Recession touches students too

By MAEGAN SMITH
With a $700 billion bailout plan proposed, the abrupt end of more than a few financial firms and the current credit crunch as indicators, America’s current economic crisis is undeniable. While what this means for Wall Street has been explored ad nauseum, what this implies for college campuses is somewhat less traversed territory.

When the housing market bubble burst, the resulting mess did not stay contained to just that one industry. Its effects rippled throughout the whole of the American economy as seen in the swift downturns of the stock market, current rate of unemployment and general wariness of most businesses to put their necks out financially.

“One of the things that makes this thing [economic crisis] so difficult is that it hit all the sectors,” said Sid Credle, dean of Hampton University’s school of business. “It hit the banks, the real estate market, retail … It went nationwide and now it’s international.”

The effect of the crisis in service industries has touched students. Jobs in food service and retail serve to sustain many while they matriculate through college.

“It has been beyond difficult to find a job,” said Shannon Hayes, a music education major at Hampton University. “I have been looking basically the whole semester, but I’m getting nowhere.”

Hayes had a part-time job at a boutique in Norfolk until it went out of business is September.

Her struggles were shared by Iyanna Fairweather, a biology major at HU.

“It took me forever to find a part-time job,” said Faiweather. “I looked all over, but people just aren’t hiring right now. Everywhere I went, that’s what I heard.”

It is not just in Hampton that students are having difficulty finding employment. Lynella Charles, a film student at Pennsylvania State University in University Park, Pa., lost her job at a local restaurant that was forced to close and has been unable to find a replacement.

“The owner was having difficulty keeping the doors open,” Charles said. There was a noticeable drop in customers from last year to this year.”

While some students depend on part-time jobs to help finance their higher education, most depend on loans. With this recession has come a loss of some of these opportunities. Just as stores cut back on hiring and in some cases are even forced to close their doors, college loans could also be affected by the current market.

“Loan rates are going higher,” Credle said. “There is going to be a great demand for loans and banks aren’t just going to give them to students carte blanche.”

While rates have yet to rise, Credle says if the economy isn’t fixed or on the road to being fixed soon, that will be inevitable.

Meanwhile, as according to the College Board, total borrowing for school has reached an all-time high of $85 billion in the 2007-08 school year, which is more than double what it was just 10 years ago. Federal aid growth, however, has stayed relatively flat in that same time period.

With students loans at an all time high, fears are rising that defaulting on these loans will rise as well.
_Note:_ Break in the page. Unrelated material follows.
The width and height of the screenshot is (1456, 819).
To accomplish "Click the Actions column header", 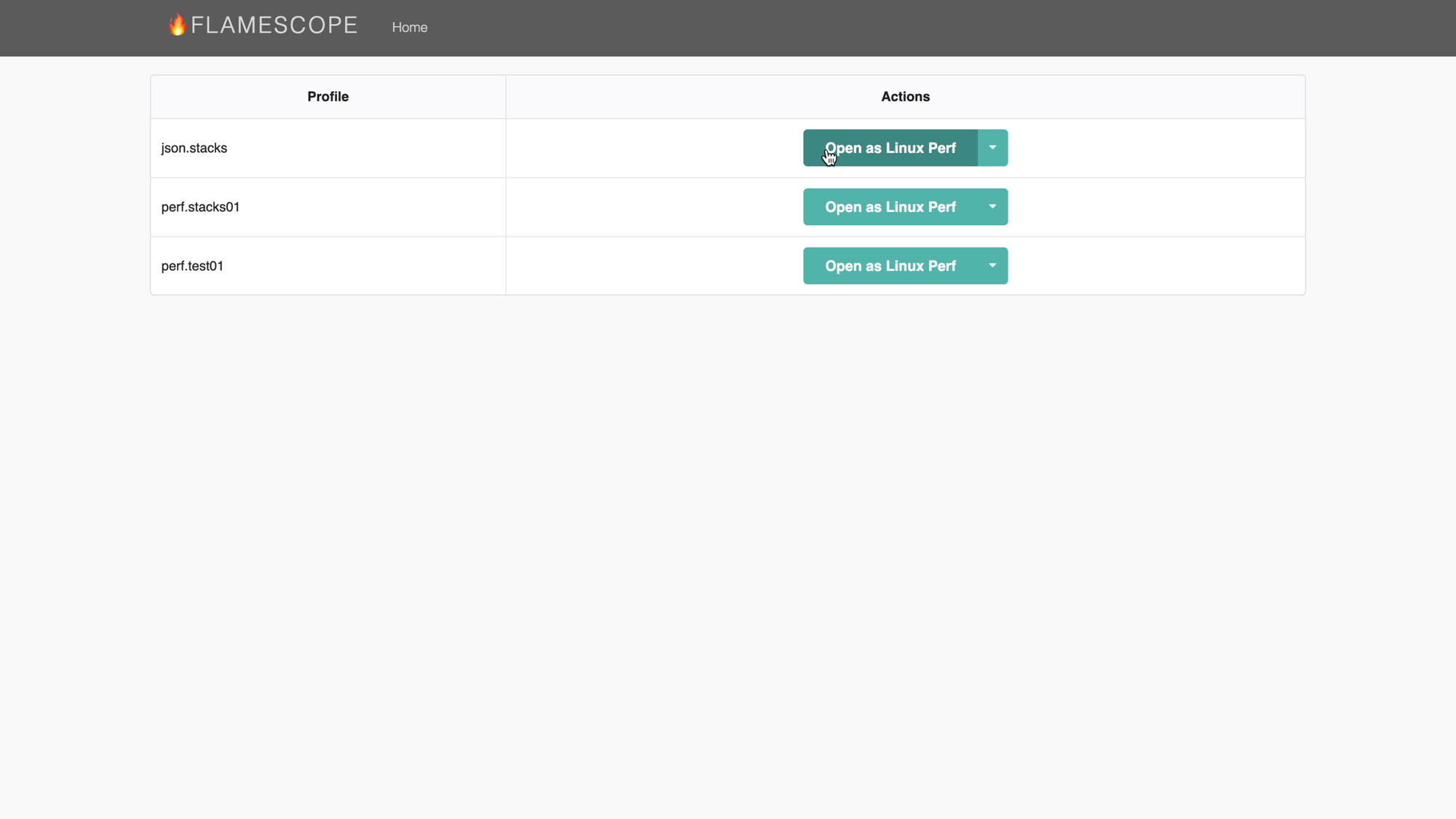I will click(905, 97).
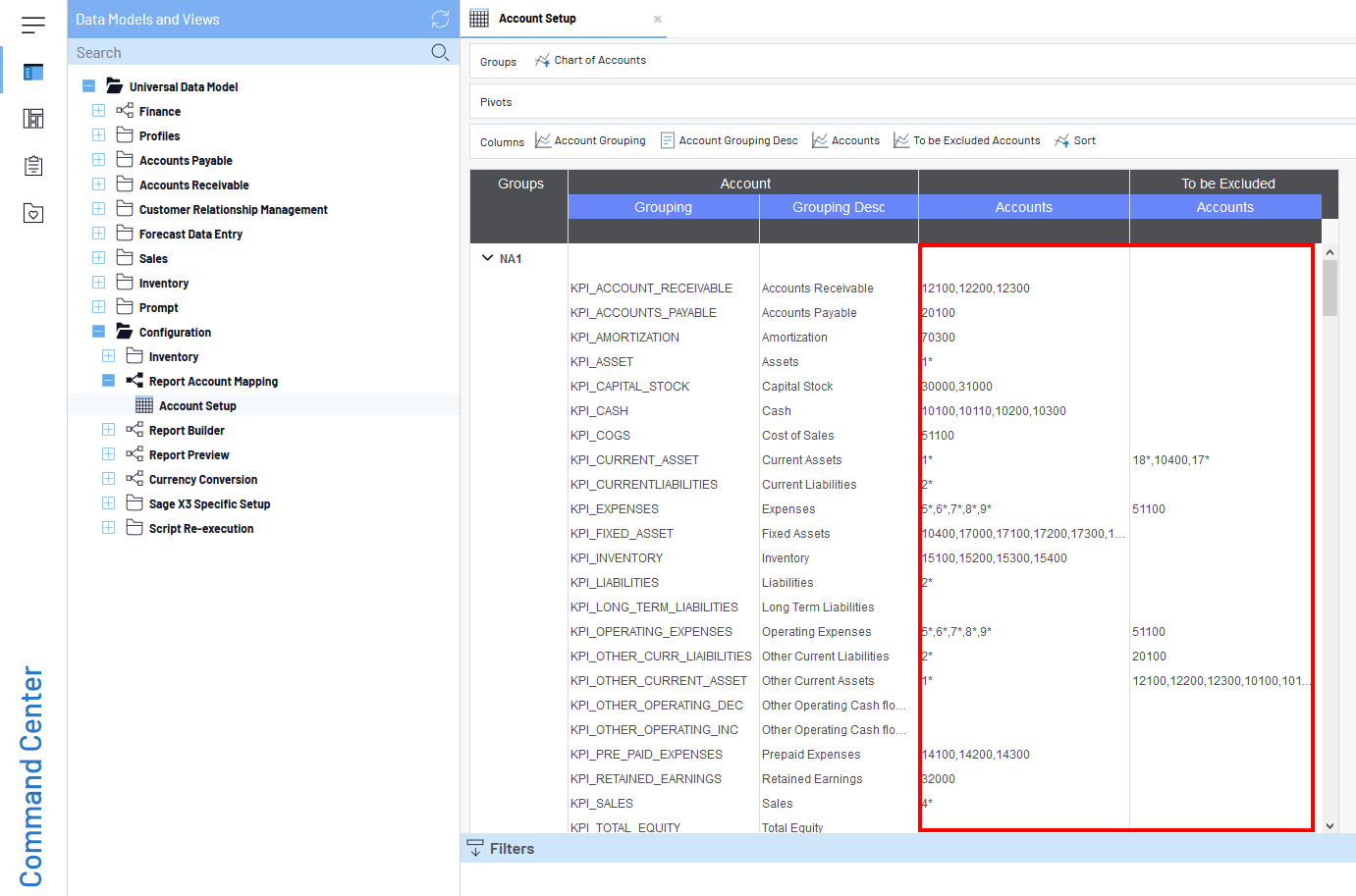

“The credit crunch could affect student loan default rates as well,” Credle said. “The convergence of the high rates of borrowing and this economic downturn could create a serious issue. It’s definitely something people will have to watch for.”

With borrowing at an all-time high, college student securing good jobs post-graduation would seem paramount. However, prospects for recent college grads aren’t as bright as some would hope.

“Coming into the job market as a recent grad was daunting,” said Ronald Smith, a 2007 college grad. “Then with my field of study [business and market], it was next to impossible to actually find a job.”

Smith, who graduated at the top of North Carolina Central’s business school, could not find a job in business or marketing upon his graduation.

However, according to Credle, the future for students in not as dark as it seems.

“Right now students have a unique opportunity,” Credle said. He explained that though the current crisis is daunting and serious, it does afford the opportunity to get in on the ground floor of the equities market at what he called a, “seriously reduced cost.”

He argues that if students can learn to prioritize and not spend frivolously, than they won’t only survive this crisis, they could come out the other side in better condition.

Credle also pointed out the new opportunities that this crisis could create.

“Federal government employment will open up. They will pick up the bright hard workers to help fix this problem and stimulate economic growth.”

Not only will there be new opportunities in the wake of this crisis, but there are ways that students who find themselves in any of the situations mentioned can help themselves.

“Obviously the first thing to do is budget,” Credle said. “After that, grads who find themselves in situation where they can’t pay loans can contact their lenders and see about deferment and forbearance. As far as continuing to finance an education, federal loans will remain unaffected by this crisis.”

The writer is a junior at Hampton University Scripps Howard School of Journalism and Communications.